The CRISPR-Cas9 system derived from adaptive immunity in bacteria and archaea has been developed into a powerful tool for genome engineering with wide-ranging applications. Optimizing single-guide RNA (sgRNA) design to improve efficiency of target cleavage is a key step for successful gene editing using the CRISPR-Cas9 system. Because not all sgRNAs that cognate to a given target gene are equally effective, computational tools have been developed based on experimental data to increase the likelihood of selecting effective sgRNAs. Despite considerable efforts to date, it still remains a big challenge to accurately predict functional sgRNAs directly from large-scale sequence data.
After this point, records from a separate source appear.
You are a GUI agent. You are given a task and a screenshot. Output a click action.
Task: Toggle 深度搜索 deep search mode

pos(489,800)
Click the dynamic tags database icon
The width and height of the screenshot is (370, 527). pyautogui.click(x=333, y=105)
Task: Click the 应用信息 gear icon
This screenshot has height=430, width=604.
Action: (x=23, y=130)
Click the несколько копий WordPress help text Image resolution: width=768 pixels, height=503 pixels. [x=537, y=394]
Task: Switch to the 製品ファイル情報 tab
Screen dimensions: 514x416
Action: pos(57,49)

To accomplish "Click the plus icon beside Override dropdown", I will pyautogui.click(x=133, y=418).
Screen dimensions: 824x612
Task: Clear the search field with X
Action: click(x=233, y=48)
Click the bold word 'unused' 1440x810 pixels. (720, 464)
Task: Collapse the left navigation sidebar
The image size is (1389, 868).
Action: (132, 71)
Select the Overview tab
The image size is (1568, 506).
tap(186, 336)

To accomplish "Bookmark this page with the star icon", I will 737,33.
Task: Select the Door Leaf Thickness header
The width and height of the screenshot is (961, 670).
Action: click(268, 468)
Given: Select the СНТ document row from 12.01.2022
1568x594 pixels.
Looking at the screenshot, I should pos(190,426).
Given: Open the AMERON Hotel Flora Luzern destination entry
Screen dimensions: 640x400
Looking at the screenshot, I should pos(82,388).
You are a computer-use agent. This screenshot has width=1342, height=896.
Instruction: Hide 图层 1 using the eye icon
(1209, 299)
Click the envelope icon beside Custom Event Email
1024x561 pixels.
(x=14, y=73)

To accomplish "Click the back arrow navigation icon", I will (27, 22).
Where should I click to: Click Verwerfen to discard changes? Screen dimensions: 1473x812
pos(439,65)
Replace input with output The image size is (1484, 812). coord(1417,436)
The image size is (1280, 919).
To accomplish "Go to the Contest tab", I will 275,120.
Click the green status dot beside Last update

We propose DeepCas9, a deep-learning framework based on the convolutional neural network (CNN), to automatically learn the sequence determinants and further enable the identification of functional sgRNAs for the CRISPR-Cas9 system. We show that the CNN method outperforms previous methods in both (i) the ability to correctly identify highly active sgRNAs in experiments not used in the training and (ii) the ability to accurately predict the target efficacies of sgRNAs in different organisms. Besides, we further visualize the convolutional kernels and show the match of identified sequence signatures and known nucleotide preferences. We finally demonstrate the application of our method to the design of next-generation genome-scale CRISPRi and CRISPRa libraries targeting human and mouse genomes. We expect that DeepCas9 will assist in reducing the numbers of sgRNAs that must be experimentally validated to enable more effective and efficient genetic screens and genome engineering. DeepCas9 can be freely accessed via the Internet at .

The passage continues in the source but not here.